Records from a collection
>>>>>
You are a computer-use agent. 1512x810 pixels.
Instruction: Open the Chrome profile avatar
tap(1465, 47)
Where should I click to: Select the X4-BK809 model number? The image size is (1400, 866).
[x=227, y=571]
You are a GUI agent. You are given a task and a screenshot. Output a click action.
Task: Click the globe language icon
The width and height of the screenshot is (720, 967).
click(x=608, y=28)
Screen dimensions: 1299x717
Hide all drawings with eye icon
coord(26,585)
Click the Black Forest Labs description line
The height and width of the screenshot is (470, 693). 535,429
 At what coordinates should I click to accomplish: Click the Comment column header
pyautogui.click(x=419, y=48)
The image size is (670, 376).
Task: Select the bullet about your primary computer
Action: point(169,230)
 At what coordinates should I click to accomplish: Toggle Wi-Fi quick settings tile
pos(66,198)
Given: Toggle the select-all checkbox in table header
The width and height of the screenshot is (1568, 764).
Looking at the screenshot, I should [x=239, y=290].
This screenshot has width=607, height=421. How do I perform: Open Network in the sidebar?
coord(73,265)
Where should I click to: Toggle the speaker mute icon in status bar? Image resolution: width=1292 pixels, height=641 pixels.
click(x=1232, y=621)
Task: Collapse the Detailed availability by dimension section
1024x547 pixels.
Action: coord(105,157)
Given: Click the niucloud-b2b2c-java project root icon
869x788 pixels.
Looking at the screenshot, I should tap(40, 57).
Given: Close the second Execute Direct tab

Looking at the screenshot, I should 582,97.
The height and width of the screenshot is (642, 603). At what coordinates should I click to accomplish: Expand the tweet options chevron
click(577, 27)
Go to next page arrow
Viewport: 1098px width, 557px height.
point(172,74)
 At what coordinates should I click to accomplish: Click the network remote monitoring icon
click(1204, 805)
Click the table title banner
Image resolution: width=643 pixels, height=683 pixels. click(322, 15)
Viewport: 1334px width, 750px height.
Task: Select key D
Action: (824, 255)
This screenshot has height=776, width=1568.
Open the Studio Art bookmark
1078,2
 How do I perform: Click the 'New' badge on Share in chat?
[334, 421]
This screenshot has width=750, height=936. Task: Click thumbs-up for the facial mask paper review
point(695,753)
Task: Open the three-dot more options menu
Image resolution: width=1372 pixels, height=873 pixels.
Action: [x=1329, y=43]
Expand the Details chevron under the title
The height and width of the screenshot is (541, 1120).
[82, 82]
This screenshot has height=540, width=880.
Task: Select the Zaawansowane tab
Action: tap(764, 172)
<<<<<
● Work to be completed
Repeat the data. Leave nothing out and change nothing.

● Answer box
You are a computer-use agent. 1512x810 pixels.
Instruction: Open the Chrome profile avatar
tap(1465, 47)
Where should I click to: Select the X4-BK809 model number? The image size is (1400, 866).
[x=227, y=571]
You are a GUI agent. You are given a task and a screenshot. Output a click action.
Task: Click the globe language icon
The width and height of the screenshot is (720, 967).
click(x=608, y=28)
Screen dimensions: 1299x717
Hide all drawings with eye icon
coord(26,585)
Click the Black Forest Labs description line
The height and width of the screenshot is (470, 693). 535,429
 At what coordinates should I click to accomplish: Click the Comment column header
pyautogui.click(x=419, y=48)
The image size is (670, 376).
Task: Select the bullet about your primary computer
Action: point(169,230)
 At what coordinates should I click to accomplish: Toggle Wi-Fi quick settings tile
pos(66,198)
Given: Toggle the select-all checkbox in table header
The width and height of the screenshot is (1568, 764).
Looking at the screenshot, I should [x=239, y=290].
This screenshot has width=607, height=421. How do I perform: Open Network in the sidebar?
coord(73,265)
Where should I click to: Toggle the speaker mute icon in status bar? Image resolution: width=1292 pixels, height=641 pixels.
click(x=1232, y=621)
Task: Collapse the Detailed availability by dimension section
1024x547 pixels.
Action: coord(105,157)
Given: Click the niucloud-b2b2c-java project root icon
869x788 pixels.
Looking at the screenshot, I should tap(40, 57).
Given: Close the second Execute Direct tab

Looking at the screenshot, I should 582,97.
The height and width of the screenshot is (642, 603). At what coordinates should I click to accomplish: Expand the tweet options chevron
click(577, 27)
Go to next page arrow
Viewport: 1098px width, 557px height.
point(172,74)
 At what coordinates should I click to accomplish: Click the network remote monitoring icon
click(1204, 805)
Click the table title banner
Image resolution: width=643 pixels, height=683 pixels. click(322, 15)
Viewport: 1334px width, 750px height.
Task: Select key D
Action: (824, 255)
This screenshot has height=776, width=1568.
Open the Studio Art bookmark
1078,2
 How do I perform: Click the 'New' badge on Share in chat?
[334, 421]
This screenshot has width=750, height=936. Task: Click thumbs-up for the facial mask paper review
point(695,753)
Task: Open the three-dot more options menu
Image resolution: width=1372 pixels, height=873 pixels.
Action: [x=1329, y=43]
Expand the Details chevron under the title
The height and width of the screenshot is (541, 1120).
[82, 82]
This screenshot has height=540, width=880.
Task: Select the Zaawansowane tab
Action: tap(764, 172)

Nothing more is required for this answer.